Il convient de rappeler qu’en application de l’article 1343-2 du code civil, les intérêts échus ne peuvent générer eux-mêmes des intérêts sauf si le contrat l’a prévu ou qu’une décision de justice le précise. En l’espèce, il n’y a pas lieu d’ordonner la capitalisation des intérêts, de sorte que les intérêts contenus dans les mensualités échues impayées, ne pourront eux-mêmes en produire.
Il résulte de l’article 1231-5 du code civil que lorsque le contrat stipule que celui qui manquera de l’exécuter paiera une certaine somme à titre de dommages et intérêts, il ne peut être alloué à l’autre partie une somme plus forte ni moindre.
Néanmoins, le juge peut, même d’office, modérer ou augmenter la pénalité ainsi convenue si elle est manifestement excessive ou dérisoire.
Lorsque l’engagement a été exécuté en partie, la pénalité convenue peut être diminuée par le juge, même d’office, à proportion de l’intérêt que l’exécution partielle a procuré au créancier, sans préjudice de l’application de l’alinéa précédent.
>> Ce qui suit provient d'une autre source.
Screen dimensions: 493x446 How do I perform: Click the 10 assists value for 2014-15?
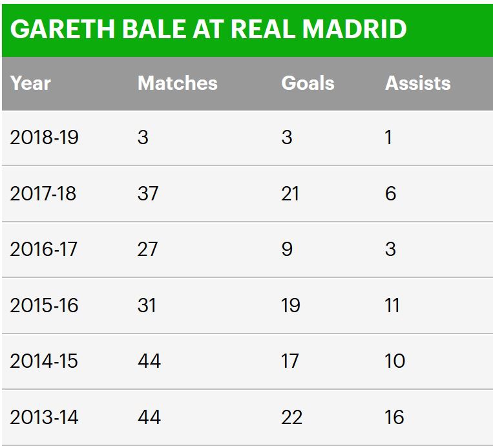[x=395, y=361]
Toute stipulation contraire aux deux alinéas précédents est réputée non écrite.
Sauf inexécution définitive, la pénalité n’est encourue que lorsque le débiteur est mis en demeure.
En l’espèce, la somme réclamée au titre de la clause pénale apparaît manifestement excessive au regard du préjudice réellement subi et du taux d’intérêt pratiqué.
Il y a donc lieu d’en réduire le montant à un euro et de condamner solidairement M. [D] [X] et Mme [N] [H] au paiement de celle-ci.
2. Sur les frais du procès et l’exécution provisoire
En application de l’article 696 du code de procédure civile, M. [D] [X] et Mme [N] [H] , qui succombent à l’instance, seront condamnés in solidum aux dépens.
L’équité commande en revanche d’écarter toute condamnation sur le fondement de l’article 700 du code de procédure civile.
PAR CES MOTIFS,
La juge des contentieux de la protection, statuant après débats publics, par jugement mis à disposition au greffe, réputé contradictoire et en premier ressort,
CONDAMNE solidairement M. [D] [X] et Mme [N] [H] à payer à la société BANQUE POPULAIRE OCCITANE les sommes suivantes :
6407,92 euros (six mille quatre cent sept euros et quatre-vingt-douze centimes) au titre du capital restant dû en vertu du contrat de crédit du 27 septembre 2021, avec intérêts au taux contractuel de 2,56% l’an à compter du 26 juillet 2025,
1229,06 euros (mille deux cent vingt-neuf euros et six centimes) au titre des mensualités échues impayées, avec intérêts au taux contractuel de 2,56% l’an sur la somme de 1129,31 euros à compter du 26 juillet 2025, et aucun intérêt sur le surplus,
1 euros (un euro) au titre de la clause pénale,
DIT n’y avoir lieu d’écarter l’exécution provisoire de la présente décision,
DIT n’y avoir lieu à condamnation au titre de l’article 700 du code de procédure civile,
CONDAMNE M. [D] [X] et Mme [N] [H] in solidum aux dépens.
Ainsi signé par la juge et la greffière susnommées et mis à disposition des parties le 3 juin 2025.